Pick out every line of the material that contains the word "title", and copy each one.

RAW RECORDS |
*****
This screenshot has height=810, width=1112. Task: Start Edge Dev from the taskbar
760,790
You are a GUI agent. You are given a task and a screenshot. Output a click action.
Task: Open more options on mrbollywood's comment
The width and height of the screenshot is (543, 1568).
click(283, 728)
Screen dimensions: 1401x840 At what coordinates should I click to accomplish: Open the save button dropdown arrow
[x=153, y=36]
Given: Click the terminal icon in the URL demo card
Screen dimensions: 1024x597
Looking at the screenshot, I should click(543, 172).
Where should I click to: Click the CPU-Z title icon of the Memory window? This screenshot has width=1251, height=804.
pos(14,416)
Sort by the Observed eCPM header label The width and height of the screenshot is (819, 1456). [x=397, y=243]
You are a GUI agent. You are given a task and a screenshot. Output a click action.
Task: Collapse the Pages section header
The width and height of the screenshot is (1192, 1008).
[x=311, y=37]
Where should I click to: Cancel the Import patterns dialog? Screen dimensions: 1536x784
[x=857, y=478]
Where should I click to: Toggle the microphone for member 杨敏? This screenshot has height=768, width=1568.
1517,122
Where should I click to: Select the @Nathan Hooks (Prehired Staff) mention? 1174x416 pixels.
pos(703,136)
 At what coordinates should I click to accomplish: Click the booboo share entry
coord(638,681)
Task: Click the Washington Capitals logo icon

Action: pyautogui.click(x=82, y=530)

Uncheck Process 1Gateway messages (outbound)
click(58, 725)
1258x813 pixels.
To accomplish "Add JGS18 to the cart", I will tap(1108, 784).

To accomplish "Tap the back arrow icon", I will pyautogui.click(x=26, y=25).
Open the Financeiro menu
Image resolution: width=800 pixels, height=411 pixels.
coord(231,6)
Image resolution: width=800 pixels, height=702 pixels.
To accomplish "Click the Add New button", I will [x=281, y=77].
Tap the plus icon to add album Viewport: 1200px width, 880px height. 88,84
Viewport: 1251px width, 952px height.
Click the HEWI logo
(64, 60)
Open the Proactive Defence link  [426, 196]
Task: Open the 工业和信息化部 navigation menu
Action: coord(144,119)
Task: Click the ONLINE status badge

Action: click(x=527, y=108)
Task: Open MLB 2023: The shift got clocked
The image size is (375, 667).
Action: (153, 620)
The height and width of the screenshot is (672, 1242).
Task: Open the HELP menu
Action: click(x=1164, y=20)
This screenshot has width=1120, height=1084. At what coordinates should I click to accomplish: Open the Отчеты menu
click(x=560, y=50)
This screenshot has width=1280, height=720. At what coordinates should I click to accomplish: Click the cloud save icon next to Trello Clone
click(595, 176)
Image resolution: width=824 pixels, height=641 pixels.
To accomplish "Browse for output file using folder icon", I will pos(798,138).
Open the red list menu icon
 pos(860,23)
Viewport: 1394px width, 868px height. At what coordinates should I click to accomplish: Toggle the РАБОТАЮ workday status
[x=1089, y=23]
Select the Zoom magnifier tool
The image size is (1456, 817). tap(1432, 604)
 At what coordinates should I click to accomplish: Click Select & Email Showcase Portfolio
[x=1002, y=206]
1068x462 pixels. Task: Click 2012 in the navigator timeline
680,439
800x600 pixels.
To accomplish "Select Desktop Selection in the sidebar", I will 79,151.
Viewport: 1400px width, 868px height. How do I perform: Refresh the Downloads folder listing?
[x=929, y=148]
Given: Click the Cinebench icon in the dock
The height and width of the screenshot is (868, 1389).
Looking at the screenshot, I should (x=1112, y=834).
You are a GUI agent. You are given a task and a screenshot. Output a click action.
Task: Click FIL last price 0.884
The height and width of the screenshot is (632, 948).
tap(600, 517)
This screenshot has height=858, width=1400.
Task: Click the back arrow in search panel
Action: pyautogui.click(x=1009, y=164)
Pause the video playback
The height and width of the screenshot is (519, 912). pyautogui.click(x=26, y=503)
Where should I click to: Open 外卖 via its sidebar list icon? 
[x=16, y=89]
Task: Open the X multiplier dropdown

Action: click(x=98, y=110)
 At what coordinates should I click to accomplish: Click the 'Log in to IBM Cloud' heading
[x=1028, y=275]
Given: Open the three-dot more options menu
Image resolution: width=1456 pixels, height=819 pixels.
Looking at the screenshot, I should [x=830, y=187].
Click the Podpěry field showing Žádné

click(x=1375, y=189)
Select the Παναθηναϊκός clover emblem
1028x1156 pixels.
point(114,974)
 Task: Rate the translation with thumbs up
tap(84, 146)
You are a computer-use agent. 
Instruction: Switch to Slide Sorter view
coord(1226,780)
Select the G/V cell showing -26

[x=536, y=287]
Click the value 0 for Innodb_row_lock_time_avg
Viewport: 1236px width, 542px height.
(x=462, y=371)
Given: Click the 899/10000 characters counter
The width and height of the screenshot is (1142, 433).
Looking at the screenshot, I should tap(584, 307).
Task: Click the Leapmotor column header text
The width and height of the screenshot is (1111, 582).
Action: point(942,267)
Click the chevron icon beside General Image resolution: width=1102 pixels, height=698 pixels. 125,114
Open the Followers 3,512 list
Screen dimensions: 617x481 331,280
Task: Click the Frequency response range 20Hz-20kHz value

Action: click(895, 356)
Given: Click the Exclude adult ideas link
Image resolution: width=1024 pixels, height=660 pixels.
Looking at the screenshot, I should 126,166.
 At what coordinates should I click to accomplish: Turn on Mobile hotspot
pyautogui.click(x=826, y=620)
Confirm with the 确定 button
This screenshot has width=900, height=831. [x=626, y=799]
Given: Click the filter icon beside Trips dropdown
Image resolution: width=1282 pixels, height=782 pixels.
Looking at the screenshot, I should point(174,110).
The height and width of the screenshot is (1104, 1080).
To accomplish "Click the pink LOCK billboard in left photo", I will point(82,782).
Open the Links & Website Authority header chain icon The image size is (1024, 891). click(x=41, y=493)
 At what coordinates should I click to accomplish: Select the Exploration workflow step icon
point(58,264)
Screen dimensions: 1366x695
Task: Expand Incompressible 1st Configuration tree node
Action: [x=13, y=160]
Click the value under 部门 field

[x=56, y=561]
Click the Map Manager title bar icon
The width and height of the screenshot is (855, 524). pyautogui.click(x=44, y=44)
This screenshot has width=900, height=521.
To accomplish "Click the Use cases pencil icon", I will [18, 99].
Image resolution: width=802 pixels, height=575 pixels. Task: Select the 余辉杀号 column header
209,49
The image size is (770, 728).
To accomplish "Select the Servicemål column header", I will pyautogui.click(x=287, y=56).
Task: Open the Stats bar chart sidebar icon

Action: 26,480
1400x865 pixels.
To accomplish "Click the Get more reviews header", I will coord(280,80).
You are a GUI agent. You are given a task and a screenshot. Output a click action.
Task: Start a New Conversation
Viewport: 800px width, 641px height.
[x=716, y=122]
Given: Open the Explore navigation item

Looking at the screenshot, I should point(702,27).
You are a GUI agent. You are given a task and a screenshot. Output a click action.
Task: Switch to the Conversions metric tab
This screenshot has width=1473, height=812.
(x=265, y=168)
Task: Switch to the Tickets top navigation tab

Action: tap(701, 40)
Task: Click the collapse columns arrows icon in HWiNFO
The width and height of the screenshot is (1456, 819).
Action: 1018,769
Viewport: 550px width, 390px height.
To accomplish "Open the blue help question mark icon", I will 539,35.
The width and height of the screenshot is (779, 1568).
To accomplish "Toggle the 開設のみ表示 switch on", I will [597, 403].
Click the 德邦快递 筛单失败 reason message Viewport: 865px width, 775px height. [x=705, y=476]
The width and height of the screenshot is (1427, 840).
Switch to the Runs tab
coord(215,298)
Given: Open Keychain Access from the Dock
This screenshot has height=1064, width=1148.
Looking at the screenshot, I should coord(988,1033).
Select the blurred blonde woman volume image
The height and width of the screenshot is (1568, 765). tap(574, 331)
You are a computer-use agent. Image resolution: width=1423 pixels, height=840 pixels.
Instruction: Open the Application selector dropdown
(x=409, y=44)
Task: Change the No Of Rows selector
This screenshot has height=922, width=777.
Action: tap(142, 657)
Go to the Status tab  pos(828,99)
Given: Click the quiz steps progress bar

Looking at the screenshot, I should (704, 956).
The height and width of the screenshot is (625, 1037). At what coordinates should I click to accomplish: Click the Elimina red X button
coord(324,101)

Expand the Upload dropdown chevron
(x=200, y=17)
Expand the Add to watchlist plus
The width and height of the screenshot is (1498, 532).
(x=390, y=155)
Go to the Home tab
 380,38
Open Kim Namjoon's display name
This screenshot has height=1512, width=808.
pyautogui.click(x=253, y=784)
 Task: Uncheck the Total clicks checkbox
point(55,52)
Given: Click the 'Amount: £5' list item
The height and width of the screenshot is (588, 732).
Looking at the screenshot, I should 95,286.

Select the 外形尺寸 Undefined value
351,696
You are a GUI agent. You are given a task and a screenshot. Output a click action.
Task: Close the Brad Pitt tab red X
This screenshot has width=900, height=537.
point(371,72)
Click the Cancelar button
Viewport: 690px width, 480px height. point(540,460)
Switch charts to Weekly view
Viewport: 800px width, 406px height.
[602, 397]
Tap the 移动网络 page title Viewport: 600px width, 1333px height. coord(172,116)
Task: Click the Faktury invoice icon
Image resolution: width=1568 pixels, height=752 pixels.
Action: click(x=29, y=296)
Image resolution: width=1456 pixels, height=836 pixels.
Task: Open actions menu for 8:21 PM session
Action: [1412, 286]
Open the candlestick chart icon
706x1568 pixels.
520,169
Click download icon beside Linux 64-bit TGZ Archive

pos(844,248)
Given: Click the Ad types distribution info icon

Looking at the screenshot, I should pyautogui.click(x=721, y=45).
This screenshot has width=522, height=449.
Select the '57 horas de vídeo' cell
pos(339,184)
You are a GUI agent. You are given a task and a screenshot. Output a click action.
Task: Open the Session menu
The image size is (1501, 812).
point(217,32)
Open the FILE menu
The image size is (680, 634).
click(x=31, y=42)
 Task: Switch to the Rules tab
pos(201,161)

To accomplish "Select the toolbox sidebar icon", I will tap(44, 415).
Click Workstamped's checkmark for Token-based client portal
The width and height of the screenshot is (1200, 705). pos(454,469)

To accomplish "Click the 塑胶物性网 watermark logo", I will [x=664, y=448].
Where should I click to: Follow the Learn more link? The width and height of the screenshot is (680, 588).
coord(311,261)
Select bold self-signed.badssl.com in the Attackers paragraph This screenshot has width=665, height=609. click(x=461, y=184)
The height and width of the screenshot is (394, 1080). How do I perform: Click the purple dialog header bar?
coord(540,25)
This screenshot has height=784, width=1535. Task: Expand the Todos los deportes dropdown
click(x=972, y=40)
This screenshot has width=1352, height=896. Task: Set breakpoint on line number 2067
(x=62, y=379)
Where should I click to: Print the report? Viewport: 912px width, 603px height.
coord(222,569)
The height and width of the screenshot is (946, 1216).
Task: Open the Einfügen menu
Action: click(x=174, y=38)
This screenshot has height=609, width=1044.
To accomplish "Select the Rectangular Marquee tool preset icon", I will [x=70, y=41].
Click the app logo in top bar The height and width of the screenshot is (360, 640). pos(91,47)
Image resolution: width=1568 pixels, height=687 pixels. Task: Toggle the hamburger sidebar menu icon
*****
FULL OUTPUT |
Where should I click to: Click the CPU-Z title icon of the Memory window? This screenshot has width=1251, height=804.
Click the Map Manager title bar icon
Tap the 移动网络 page title Viewport: 600px width, 1333px height. coord(172,116)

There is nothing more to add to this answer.